▸ PAGE EXTRACT:
◇ ◇ ◇ ◇ ◇

The input for Revenue of FY’23 was $115.4B in line with FY’22 estimated revenue, provided Meta generates $31B in Q4’22 (guidance of $30B-$32.5B). This figure is well below the $123.4B FY’23 estimate of analysts provided by Koyfin.
Advertising /FoA revenue FY’23 of $113.5B with an operating margin of 37%, the lowest margin achieved in latest years and c. 100bps lower than our estimate for FY’22 (average margin for 2019-2021 stood at 46%).
Given that Reality Labs expenses will increase meaningfully in 2023 we applied a 30% mark-up on the projected loss of FY’22 (assumed at $13.1B), resulting to an operating loss of $17.0B.
Taxes were assumed at 21% of operating profits, in line with guidance provided.
We added back to those figures a non-cash depreciation & amortization of 9%. This is higher than the historic figures (2019-2021 -> 7.6% & 9M 2022 7.5%) but considering the increasing CAPEX as a percentage of revenue we consider this adjustment fair.
CAPEX for FY’23 was estimated at $35.5B (guidance mid-point).
It shall be noted that we did not add back Stock Based Compensation as one way or another, this has a cost to existing shareholders (dilution).
We assumed that FY’23 figures will prevail for the next 10 years for both FoA and Reality Labs (“RL”), while in the process the Company’s CAPEX will decline gradually from 31.3% of revenue to 18.3% (average of 2012-2021).
It shall be noted that our stress model assumes that the investments in RL for the next 10 years, i.e., c. $189B in operating expenses and increased CAPEX requirements will not generate any meaningful benefit to META. An unlikely scenario as the company has a real option to abandon it earlier or downsize its investments in RL. Additionally, the stress model assumes that FoA margins will remain at current levels, implying that among others Reels and WhatsApp will remain under-monetized (again unlikely).

◇ ◇ ◇ ◇ ◇

▸ DATASET RECORDS:
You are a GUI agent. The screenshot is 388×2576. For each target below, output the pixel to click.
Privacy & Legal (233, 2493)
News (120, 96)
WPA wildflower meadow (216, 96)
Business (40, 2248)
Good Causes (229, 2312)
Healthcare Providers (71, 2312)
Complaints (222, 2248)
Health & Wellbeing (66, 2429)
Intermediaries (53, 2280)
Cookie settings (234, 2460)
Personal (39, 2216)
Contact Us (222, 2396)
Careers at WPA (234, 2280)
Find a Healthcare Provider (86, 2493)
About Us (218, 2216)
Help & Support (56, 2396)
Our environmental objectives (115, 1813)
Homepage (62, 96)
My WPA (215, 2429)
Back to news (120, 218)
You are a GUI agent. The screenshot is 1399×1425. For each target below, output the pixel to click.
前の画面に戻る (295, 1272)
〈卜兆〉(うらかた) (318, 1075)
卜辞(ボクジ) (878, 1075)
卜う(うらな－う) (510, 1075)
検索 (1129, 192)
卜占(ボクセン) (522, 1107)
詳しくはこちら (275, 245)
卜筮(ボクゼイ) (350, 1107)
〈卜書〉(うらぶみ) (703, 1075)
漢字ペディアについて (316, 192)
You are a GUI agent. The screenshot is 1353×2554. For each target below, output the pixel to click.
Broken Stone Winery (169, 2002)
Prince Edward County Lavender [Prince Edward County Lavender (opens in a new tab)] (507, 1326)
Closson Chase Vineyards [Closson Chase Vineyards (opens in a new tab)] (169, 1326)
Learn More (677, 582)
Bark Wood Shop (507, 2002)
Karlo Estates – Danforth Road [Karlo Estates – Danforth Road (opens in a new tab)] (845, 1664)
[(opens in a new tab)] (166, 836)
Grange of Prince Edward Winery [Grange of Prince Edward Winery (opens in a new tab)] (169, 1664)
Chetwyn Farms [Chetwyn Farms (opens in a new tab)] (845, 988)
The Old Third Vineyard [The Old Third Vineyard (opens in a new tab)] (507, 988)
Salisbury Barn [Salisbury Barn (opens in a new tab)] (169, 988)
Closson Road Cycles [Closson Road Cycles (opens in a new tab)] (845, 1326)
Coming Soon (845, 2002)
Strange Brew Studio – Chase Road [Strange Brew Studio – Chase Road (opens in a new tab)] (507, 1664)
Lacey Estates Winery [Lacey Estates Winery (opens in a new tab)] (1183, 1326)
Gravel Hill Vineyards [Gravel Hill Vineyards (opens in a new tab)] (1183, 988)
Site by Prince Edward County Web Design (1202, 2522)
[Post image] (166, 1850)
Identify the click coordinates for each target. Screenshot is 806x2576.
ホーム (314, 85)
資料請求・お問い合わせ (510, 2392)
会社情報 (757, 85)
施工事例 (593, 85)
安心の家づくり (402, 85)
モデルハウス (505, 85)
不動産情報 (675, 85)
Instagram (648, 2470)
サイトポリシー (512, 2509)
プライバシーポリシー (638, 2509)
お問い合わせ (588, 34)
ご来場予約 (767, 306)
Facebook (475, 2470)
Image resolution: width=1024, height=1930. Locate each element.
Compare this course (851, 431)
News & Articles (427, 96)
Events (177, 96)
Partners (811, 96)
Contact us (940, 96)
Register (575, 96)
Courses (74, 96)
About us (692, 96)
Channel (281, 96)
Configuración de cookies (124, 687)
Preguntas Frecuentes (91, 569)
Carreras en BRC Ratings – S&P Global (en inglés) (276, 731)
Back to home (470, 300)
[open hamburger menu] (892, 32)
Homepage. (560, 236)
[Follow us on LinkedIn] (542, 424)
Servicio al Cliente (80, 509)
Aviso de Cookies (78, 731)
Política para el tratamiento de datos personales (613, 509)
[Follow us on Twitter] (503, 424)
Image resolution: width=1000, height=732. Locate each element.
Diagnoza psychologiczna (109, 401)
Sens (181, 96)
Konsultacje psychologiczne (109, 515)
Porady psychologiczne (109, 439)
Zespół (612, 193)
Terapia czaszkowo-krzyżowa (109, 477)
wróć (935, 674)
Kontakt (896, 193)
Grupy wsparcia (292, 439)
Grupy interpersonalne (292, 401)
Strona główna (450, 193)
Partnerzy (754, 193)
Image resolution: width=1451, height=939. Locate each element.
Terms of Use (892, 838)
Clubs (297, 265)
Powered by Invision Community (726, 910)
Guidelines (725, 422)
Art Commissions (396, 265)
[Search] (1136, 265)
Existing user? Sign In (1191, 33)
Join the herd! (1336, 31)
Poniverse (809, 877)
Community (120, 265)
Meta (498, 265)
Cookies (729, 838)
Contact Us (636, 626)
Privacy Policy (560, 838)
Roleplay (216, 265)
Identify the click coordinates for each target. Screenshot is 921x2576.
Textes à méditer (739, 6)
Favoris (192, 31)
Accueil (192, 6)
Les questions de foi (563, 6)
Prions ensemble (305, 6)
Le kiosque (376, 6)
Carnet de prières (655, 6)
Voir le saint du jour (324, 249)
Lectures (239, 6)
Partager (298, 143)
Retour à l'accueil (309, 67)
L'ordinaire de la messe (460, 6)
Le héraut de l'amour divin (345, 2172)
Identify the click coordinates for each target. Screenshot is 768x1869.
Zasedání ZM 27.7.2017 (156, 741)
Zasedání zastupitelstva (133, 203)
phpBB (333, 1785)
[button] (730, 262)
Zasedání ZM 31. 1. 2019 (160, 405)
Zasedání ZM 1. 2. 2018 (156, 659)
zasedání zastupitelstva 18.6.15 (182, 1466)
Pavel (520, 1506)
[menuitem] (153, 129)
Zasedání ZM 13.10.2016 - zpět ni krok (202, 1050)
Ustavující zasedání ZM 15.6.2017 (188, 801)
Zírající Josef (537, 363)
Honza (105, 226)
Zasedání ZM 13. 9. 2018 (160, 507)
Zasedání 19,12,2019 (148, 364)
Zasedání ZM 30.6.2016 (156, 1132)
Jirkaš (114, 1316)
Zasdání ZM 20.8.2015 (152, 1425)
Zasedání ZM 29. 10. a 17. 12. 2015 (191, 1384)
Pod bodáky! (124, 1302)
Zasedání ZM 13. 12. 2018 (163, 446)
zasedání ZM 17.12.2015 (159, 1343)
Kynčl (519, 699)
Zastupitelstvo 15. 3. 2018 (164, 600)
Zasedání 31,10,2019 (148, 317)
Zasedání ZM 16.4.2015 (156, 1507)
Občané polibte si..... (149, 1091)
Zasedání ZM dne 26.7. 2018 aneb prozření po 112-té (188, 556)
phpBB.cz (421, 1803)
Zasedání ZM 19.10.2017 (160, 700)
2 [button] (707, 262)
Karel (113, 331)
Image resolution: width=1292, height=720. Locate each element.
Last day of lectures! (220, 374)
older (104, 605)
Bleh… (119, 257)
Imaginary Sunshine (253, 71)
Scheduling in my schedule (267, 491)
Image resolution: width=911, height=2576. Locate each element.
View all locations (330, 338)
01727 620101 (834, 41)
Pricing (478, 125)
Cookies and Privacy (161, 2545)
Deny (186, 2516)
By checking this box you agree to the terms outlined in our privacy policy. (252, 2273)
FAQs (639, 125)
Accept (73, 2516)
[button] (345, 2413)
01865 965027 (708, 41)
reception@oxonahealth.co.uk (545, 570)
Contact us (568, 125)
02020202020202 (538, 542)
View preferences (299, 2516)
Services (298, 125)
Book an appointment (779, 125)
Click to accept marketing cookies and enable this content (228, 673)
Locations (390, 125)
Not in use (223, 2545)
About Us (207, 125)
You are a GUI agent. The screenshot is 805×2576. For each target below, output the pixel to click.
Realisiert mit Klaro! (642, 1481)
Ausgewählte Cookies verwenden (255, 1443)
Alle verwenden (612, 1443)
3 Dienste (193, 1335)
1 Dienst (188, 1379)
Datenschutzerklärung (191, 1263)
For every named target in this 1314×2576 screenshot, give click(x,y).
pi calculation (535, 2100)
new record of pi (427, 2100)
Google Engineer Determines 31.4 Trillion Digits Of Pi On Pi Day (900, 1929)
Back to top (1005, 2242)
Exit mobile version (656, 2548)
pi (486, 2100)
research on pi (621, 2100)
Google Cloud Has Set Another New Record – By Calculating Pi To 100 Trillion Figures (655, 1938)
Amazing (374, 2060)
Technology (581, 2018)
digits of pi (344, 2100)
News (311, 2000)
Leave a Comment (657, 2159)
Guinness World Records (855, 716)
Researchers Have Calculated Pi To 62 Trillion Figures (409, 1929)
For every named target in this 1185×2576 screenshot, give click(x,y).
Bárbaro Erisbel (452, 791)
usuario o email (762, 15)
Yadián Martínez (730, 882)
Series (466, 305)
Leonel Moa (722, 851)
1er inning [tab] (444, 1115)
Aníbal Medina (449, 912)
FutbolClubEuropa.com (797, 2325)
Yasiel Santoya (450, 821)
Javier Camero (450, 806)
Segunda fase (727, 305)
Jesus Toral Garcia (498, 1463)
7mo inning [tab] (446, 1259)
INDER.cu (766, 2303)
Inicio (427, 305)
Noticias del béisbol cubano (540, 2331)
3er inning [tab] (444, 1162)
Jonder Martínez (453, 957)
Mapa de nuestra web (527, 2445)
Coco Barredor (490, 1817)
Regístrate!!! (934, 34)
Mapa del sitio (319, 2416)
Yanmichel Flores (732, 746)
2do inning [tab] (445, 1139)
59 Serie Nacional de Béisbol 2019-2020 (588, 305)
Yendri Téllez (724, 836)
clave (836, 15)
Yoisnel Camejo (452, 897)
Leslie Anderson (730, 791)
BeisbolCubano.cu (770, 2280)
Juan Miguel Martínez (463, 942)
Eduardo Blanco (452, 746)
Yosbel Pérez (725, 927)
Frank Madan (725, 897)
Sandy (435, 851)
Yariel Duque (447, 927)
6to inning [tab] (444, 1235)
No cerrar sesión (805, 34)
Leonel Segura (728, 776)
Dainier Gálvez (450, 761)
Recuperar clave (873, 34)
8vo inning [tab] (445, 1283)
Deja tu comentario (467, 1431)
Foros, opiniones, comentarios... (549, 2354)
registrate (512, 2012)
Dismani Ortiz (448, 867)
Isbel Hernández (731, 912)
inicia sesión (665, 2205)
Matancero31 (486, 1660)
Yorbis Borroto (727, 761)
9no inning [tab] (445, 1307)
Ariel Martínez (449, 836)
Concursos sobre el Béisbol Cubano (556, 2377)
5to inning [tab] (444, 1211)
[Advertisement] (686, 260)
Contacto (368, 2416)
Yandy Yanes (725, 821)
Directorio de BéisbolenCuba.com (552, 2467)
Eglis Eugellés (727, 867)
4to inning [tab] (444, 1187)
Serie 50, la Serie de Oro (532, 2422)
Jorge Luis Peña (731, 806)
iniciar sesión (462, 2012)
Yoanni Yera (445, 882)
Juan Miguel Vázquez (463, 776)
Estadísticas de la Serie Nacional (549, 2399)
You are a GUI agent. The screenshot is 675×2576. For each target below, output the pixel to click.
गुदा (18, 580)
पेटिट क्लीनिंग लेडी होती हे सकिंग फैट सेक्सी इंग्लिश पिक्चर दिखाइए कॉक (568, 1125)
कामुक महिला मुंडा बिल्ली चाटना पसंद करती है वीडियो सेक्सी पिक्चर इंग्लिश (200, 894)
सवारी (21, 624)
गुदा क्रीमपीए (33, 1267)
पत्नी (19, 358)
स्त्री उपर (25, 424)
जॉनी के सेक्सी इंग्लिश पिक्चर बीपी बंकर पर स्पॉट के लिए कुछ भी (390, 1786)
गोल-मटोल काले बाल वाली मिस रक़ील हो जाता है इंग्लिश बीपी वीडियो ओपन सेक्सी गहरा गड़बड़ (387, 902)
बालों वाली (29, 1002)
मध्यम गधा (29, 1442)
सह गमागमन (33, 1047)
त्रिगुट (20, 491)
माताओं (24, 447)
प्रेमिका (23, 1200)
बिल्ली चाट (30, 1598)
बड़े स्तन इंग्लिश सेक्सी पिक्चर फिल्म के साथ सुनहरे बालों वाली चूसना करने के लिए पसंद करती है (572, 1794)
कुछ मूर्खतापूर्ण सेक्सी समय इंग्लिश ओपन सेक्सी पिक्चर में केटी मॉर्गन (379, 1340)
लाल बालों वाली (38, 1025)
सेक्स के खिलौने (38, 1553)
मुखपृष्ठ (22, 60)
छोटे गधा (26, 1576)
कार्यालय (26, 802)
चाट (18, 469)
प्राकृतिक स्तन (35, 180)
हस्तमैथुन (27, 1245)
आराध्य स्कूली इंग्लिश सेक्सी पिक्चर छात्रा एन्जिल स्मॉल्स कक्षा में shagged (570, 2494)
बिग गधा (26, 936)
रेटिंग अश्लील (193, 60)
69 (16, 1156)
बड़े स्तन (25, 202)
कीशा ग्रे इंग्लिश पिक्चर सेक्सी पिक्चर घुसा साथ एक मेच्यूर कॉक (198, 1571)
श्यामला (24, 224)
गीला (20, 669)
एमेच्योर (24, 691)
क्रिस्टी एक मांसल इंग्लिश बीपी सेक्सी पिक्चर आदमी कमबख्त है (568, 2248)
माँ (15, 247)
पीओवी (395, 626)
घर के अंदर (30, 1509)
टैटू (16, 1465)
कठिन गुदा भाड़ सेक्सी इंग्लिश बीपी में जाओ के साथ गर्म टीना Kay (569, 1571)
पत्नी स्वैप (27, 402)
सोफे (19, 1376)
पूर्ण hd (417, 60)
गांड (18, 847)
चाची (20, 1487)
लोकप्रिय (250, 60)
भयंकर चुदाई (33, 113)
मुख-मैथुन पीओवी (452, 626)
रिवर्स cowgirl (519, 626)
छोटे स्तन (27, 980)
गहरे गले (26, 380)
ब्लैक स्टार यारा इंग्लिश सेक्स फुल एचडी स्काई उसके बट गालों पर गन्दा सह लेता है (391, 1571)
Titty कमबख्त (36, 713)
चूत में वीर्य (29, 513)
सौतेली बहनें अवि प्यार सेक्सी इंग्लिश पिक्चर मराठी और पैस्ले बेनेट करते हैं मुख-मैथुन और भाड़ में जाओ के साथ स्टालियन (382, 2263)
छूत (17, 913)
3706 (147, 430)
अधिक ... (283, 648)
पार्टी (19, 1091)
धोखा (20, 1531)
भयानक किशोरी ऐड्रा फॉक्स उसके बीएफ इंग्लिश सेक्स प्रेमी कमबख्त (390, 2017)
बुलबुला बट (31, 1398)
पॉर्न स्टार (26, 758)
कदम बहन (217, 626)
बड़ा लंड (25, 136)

◇ ◇ ◇ ◇ ◇

▸ PROBLEMS TO SOLVE:
1. In the Meta valuation excerpt, what rate was assumed for taxes on operating profits?
2. Print the Meta valuation excerpt word for word from "Taxes were assumed" to "(average of 2012-2021).".

▸ WRITTEN ANSWERS:
1. Taxes were assumed at 21% of operating profits.

2.
Taxes were assumed at 21% of operating profits, in line with guidance provided.
We added back to those figures a non-cash depreciation & amortization of 9%. This is higher than the historic figures (2019-2021 -> 7.6% & 9M 2022 7.5%) but considering the increasing CAPEX as a percentage of revenue we consider this adjustment fair.
CAPEX for FY’23 was estimated at $35.5B (guidance mid-point).
It shall be noted that we did not add back Stock Based Compensation as one way or another, this has a cost to existing shareholders (dilution).
We assumed that FY’23 figures will prevail for the next 10 years for both FoA and Reality Labs (“RL”), while in the process the Company’s CAPEX will decline gradually from 31.3% of revenue to 18.3% (average of 2012-2021).